**Activity**
Start to finish, print the entries exactly, and carry none of the pictures over.
** Opening Material for this task block **
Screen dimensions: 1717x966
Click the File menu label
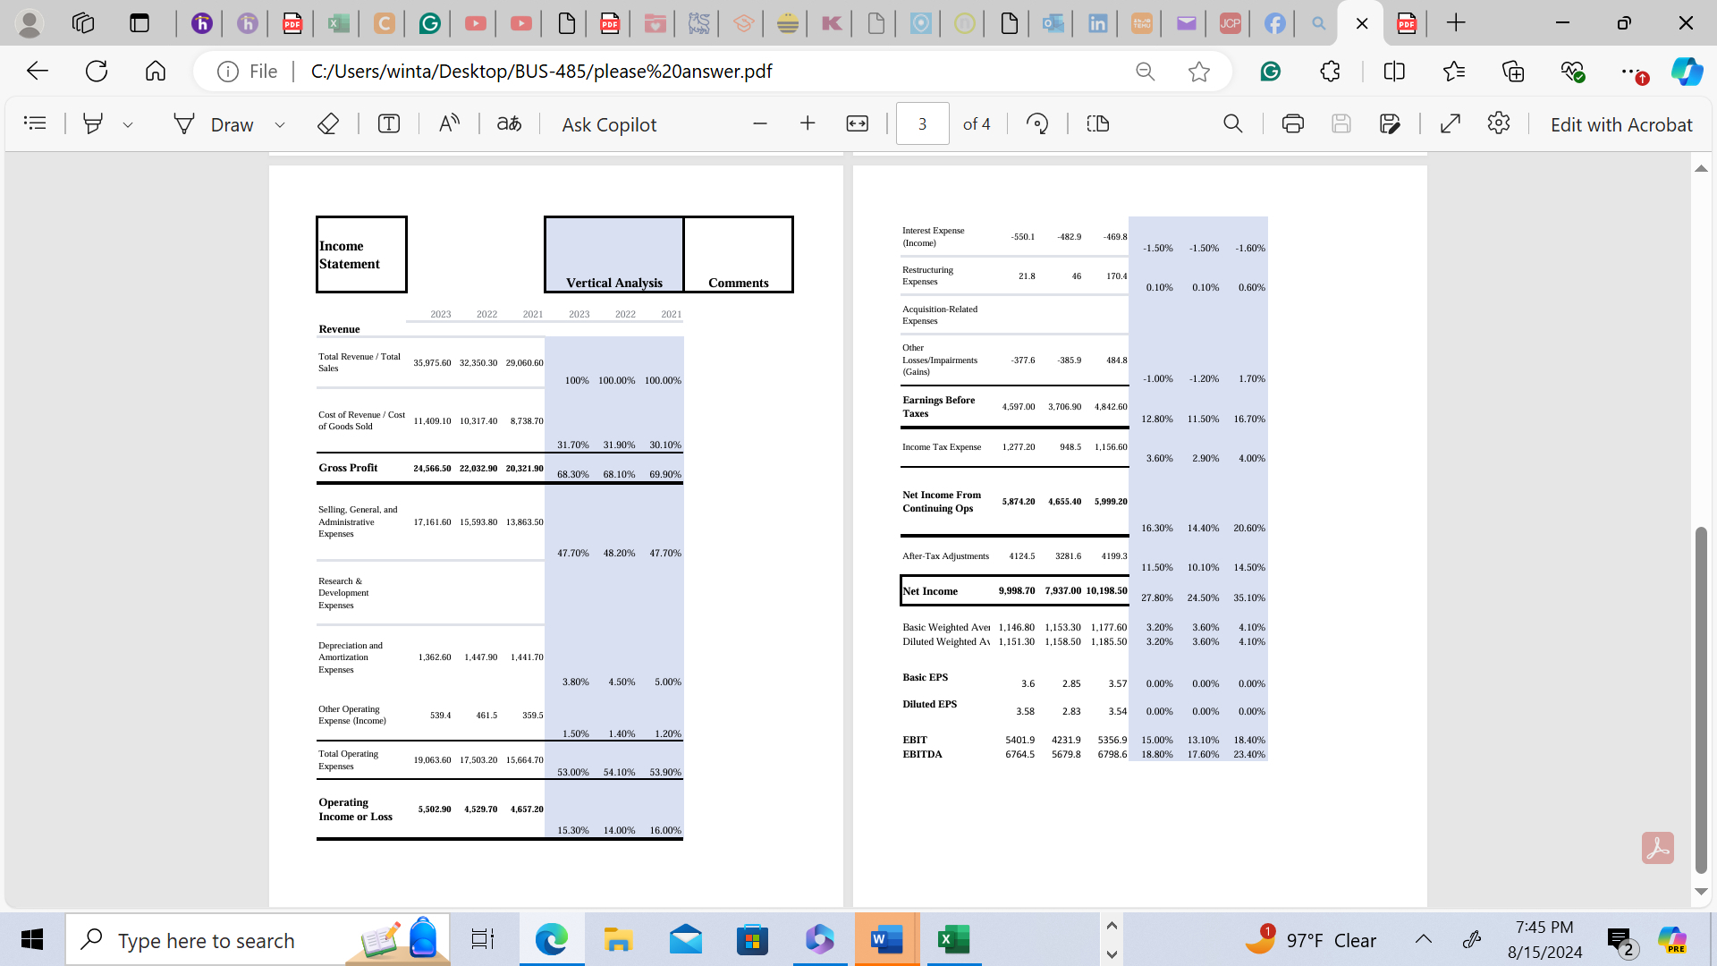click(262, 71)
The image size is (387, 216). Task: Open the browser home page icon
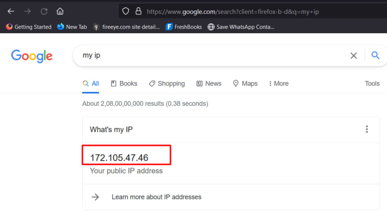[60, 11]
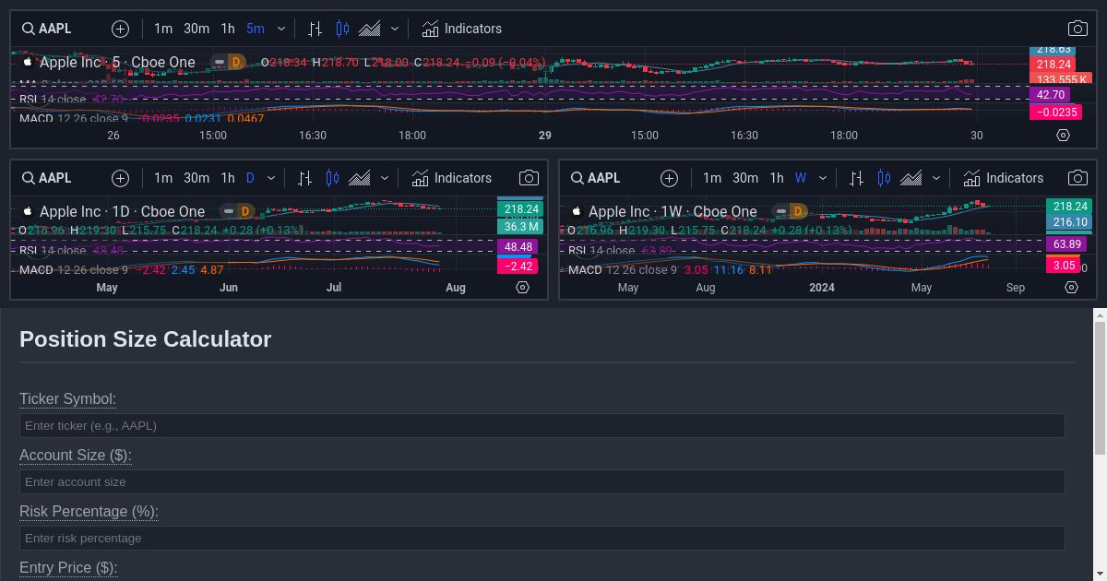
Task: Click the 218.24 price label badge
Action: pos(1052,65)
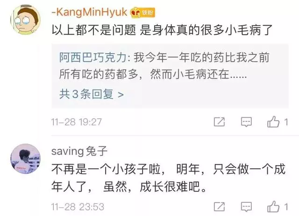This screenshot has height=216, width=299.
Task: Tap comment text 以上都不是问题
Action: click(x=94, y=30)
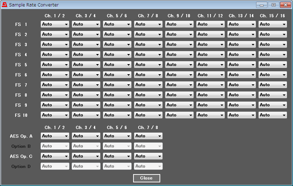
** Closing Material for this task block **
**Reply to the exercise**
Screen dimensions: 1717x966
Click the File menu label
click(262, 71)
The image size is (387, 216). Task: Open the browser home page icon
[60, 11]
Task: Click the 218.24 price label badge
Action: pos(1052,65)
This screenshot has height=216, width=299.
Task: Tap comment text 以上都不是问题
Action: click(x=94, y=30)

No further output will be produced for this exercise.